Groups that provide spiritual, pastoral and practical support to seafarers are urging the Australian Government to follow New Zealand’s lead in funding welfare services for those working on the seas.

New Zealand recently amended legislation passed in 1994, with the changes now allowing revenue raised from maritime levies to fund “the facilitation of, or support for, seafarer welfare services”.

Stella Maris Australia, part of an international network of Catholic groups that supports seafarers, has echoed the call of the Anglican Mission to Seafarers group in advocating for Australia to follow New Zealand’s lead.

New Zealand’s decision has been attributed, at least in part, to the Maritime Labour Convention, which calls on governments to “ensure that seafarers on ships visiting its ports have access to welfare services necessary for their health and well-being, promote the development of welfare facilities, and encourage the development of welfare boards”.

Bishop Bosco Puthur, Bishop Promoter of Stella Maris Australia, said given Australia is a signatory of that document, the Commonwealth should pursue similar policies that ensure the welfare of seafarers is a priority and is funded.

“As a country at the ends of the earth and hugely reliant on goods arriving by sea, it is incumbent on Australia to support the health and wellbeing of those who deliver those goods,” he said.

Bishop Puthur said groups like Stella Maris and Mission to Seafarers are funded almost exclusively through donations, which have been harder to secure during COVID-19.

“The pandemic hasn’t eased demand on international cargo, but it has increased the challenges many seafarers face,” he said.

“An approach like that taken in New Zealand can help address some of the challenges those who arrive in Australian ports are facing.”

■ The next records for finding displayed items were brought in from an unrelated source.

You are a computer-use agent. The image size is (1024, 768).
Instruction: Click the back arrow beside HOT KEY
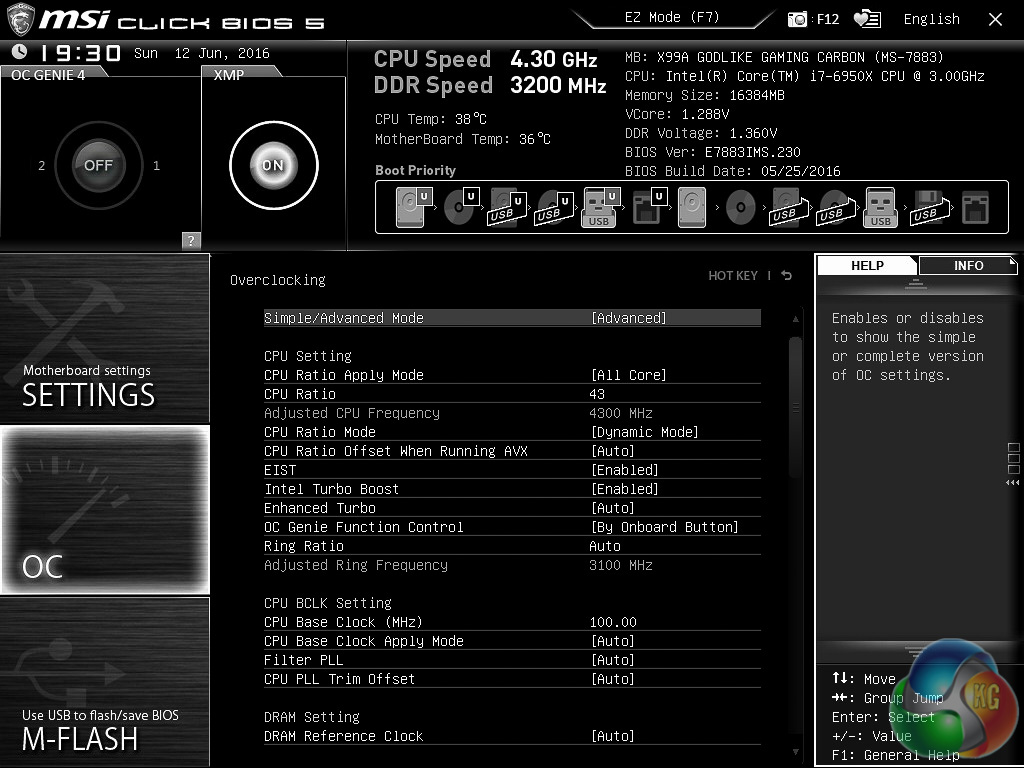787,276
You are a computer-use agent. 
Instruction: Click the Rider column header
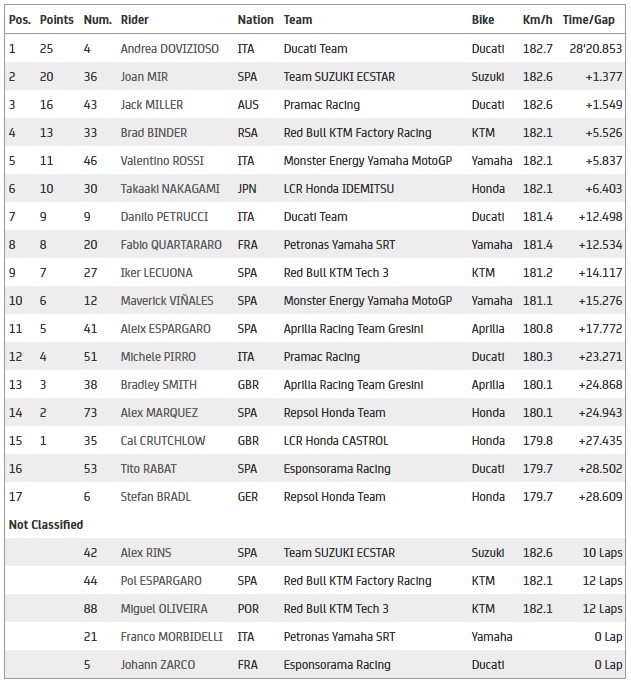[134, 20]
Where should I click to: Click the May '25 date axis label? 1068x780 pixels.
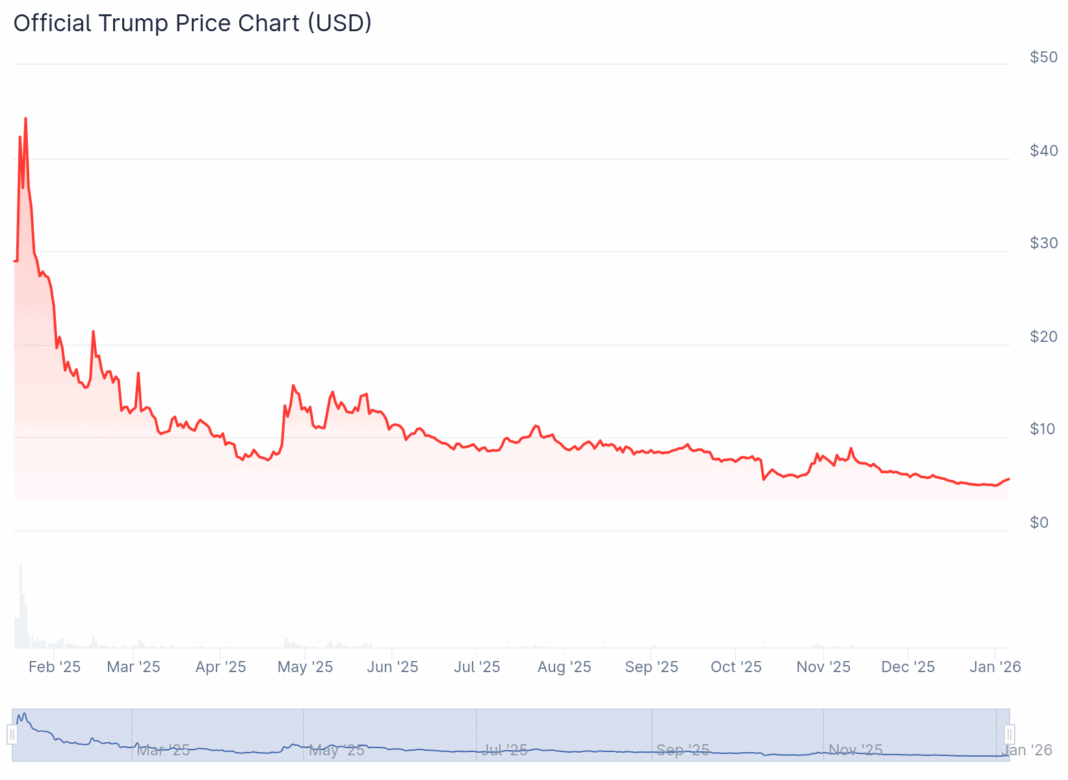[x=306, y=666]
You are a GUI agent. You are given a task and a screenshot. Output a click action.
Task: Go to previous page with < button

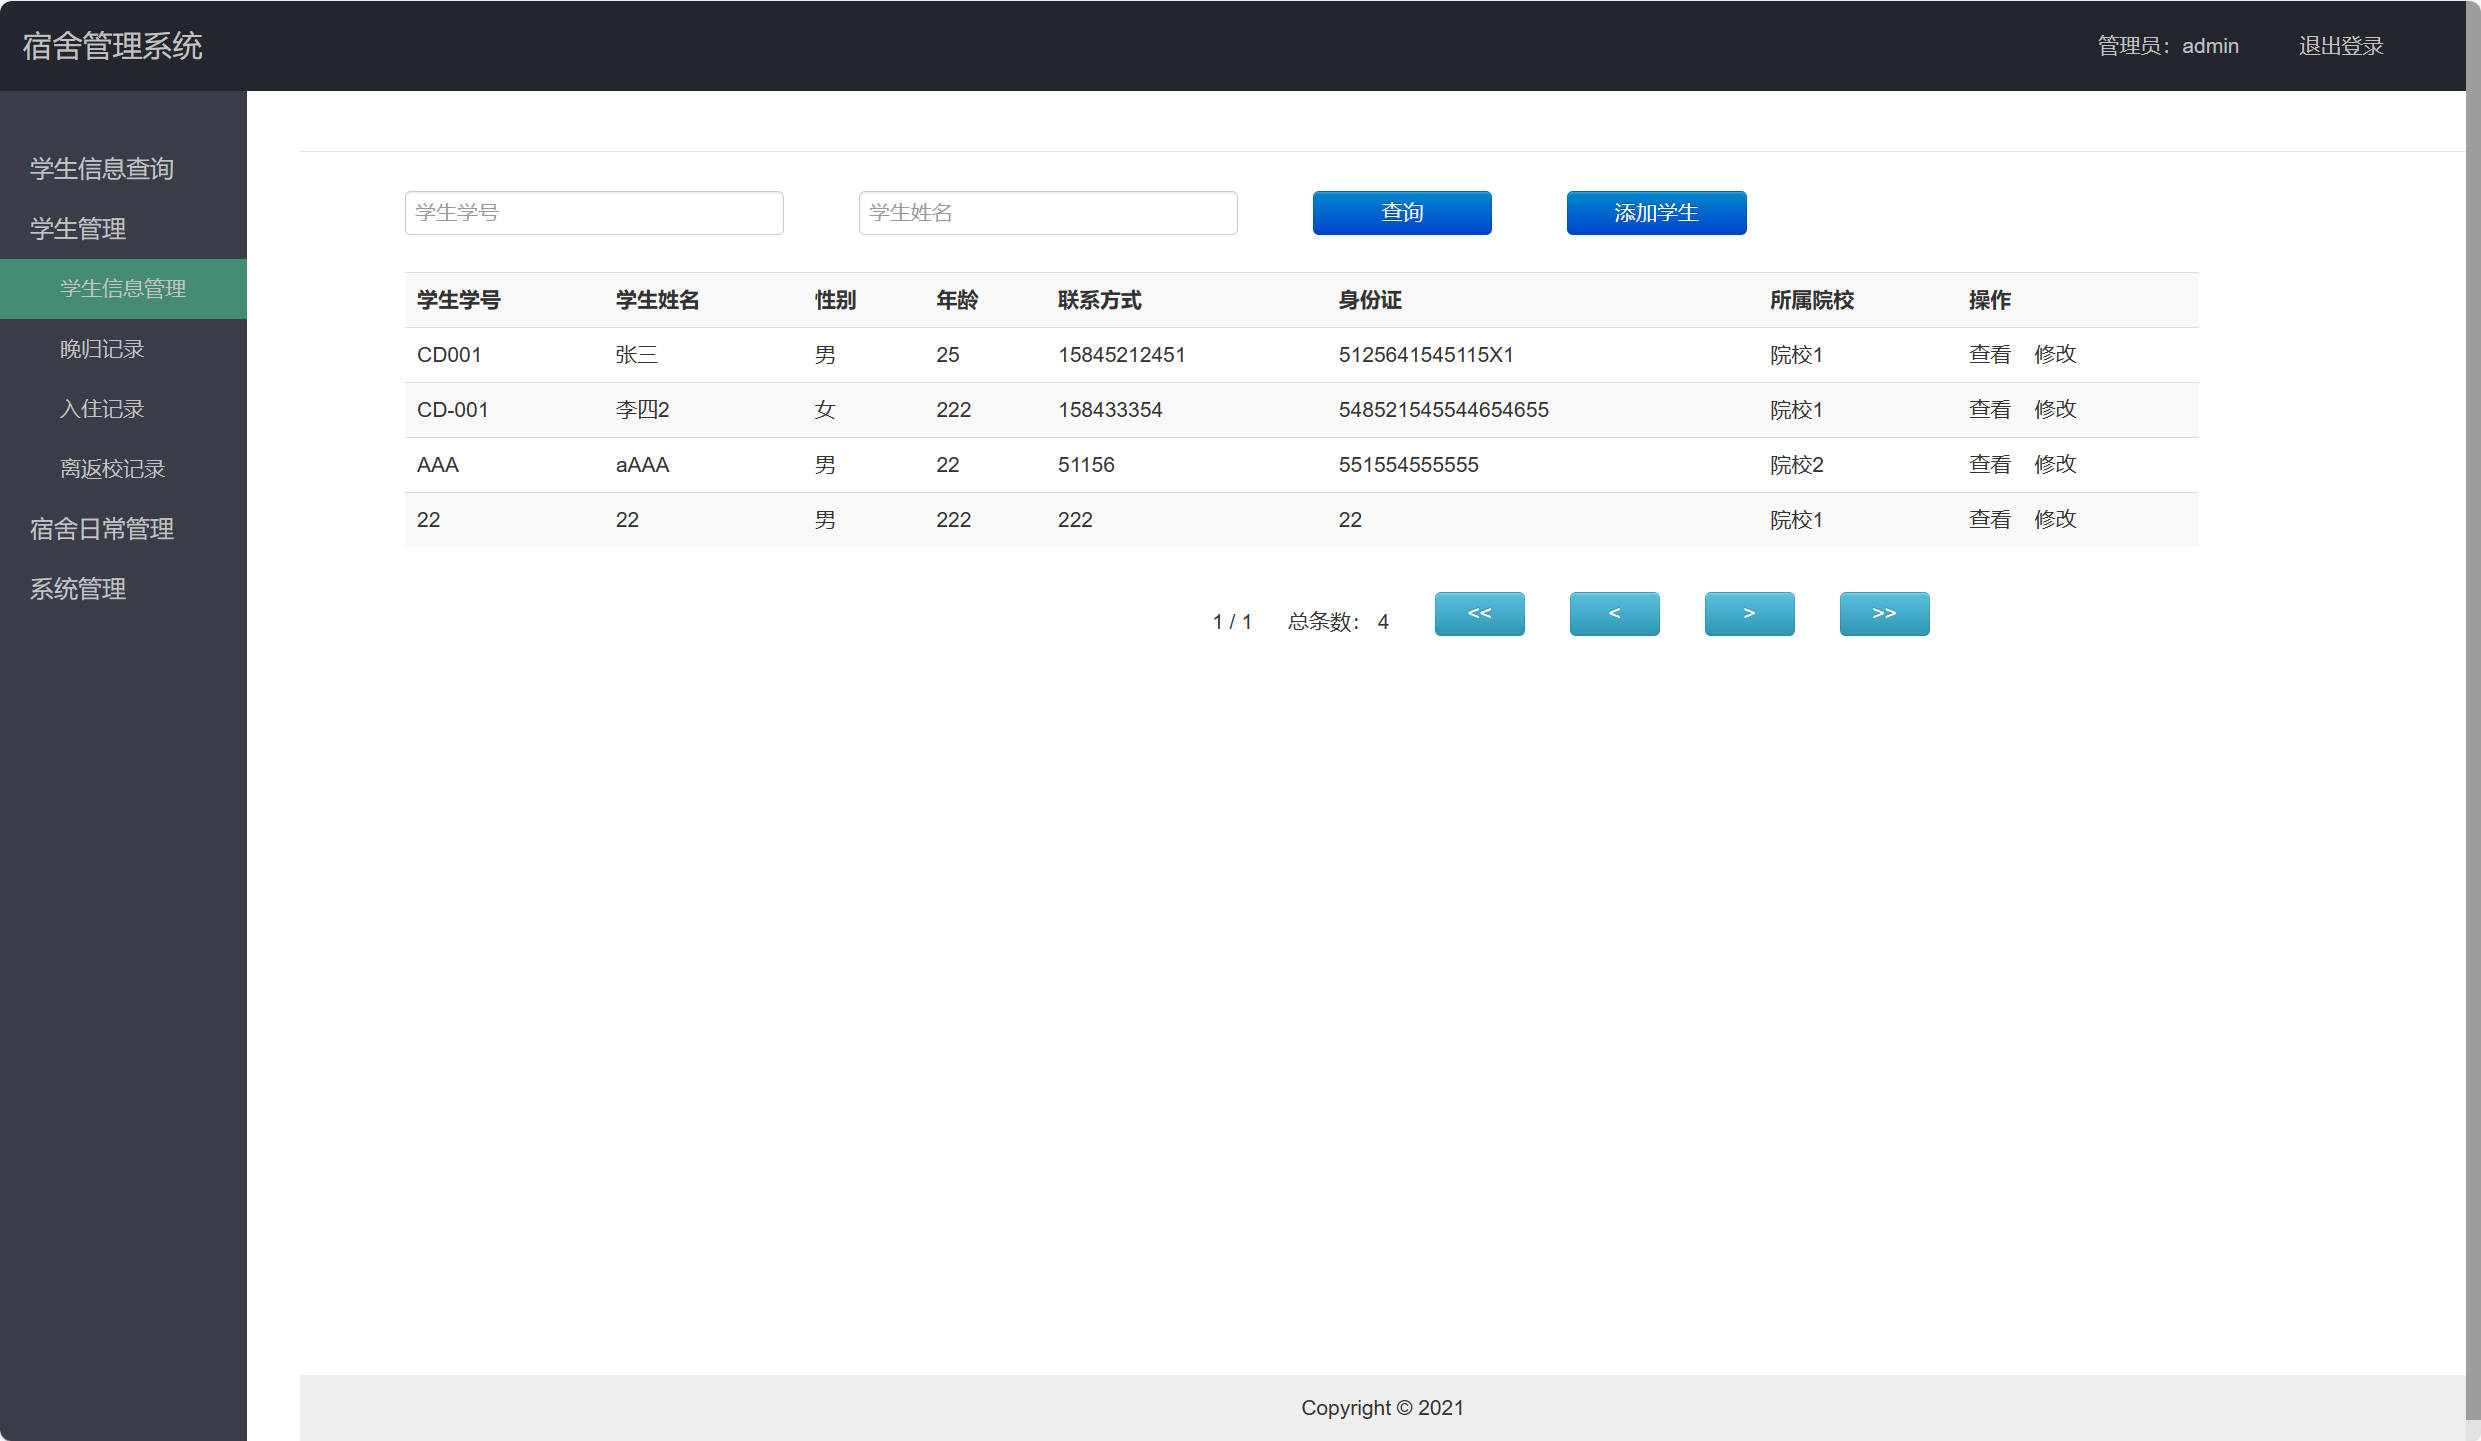tap(1614, 613)
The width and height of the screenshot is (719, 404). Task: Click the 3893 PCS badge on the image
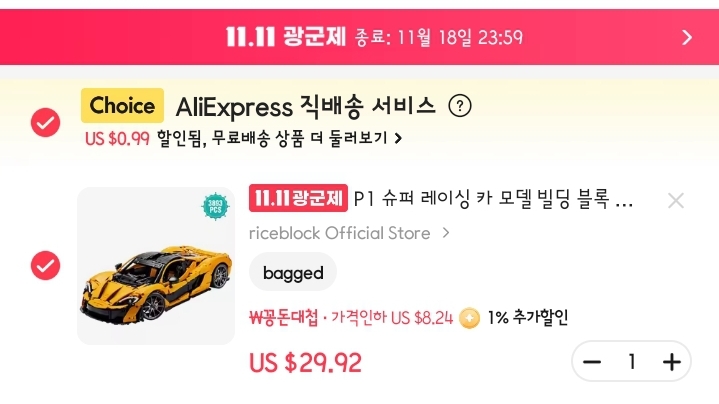215,206
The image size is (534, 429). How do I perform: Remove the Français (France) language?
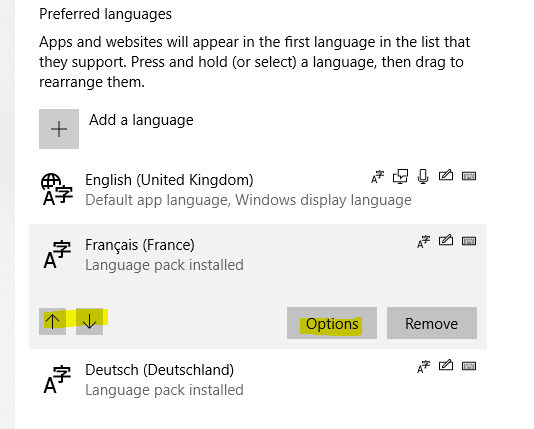(x=432, y=323)
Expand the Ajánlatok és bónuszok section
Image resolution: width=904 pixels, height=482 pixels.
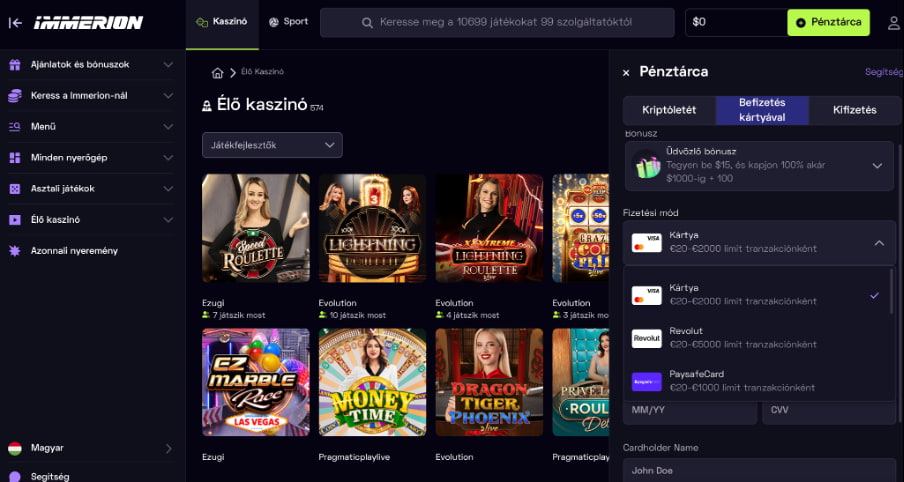tap(168, 65)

Bishop Puthur said there is a spirit of cooperation within the maritime industry, including within welfare support agencies. Those groups are keen to work with governments and port authorities to develop a policy that will help preserve the future of care to those who work and live on the seas.

Although most Stella Maris centres are not currently open because COVID-19 prevents visits from seafarers, chaplains and volunteers continue to provide support however they can, including by offering pastoral care and practical support via digital means and in the form of care packages.

“Many seafarers have been unable to disembark for months on end and while our support for them has had to evolve, our efforts still manage to bring a smile to weary and homesick faces,” Bishop Puthur said.

“We call on the Australian Government to help ensure that continues.”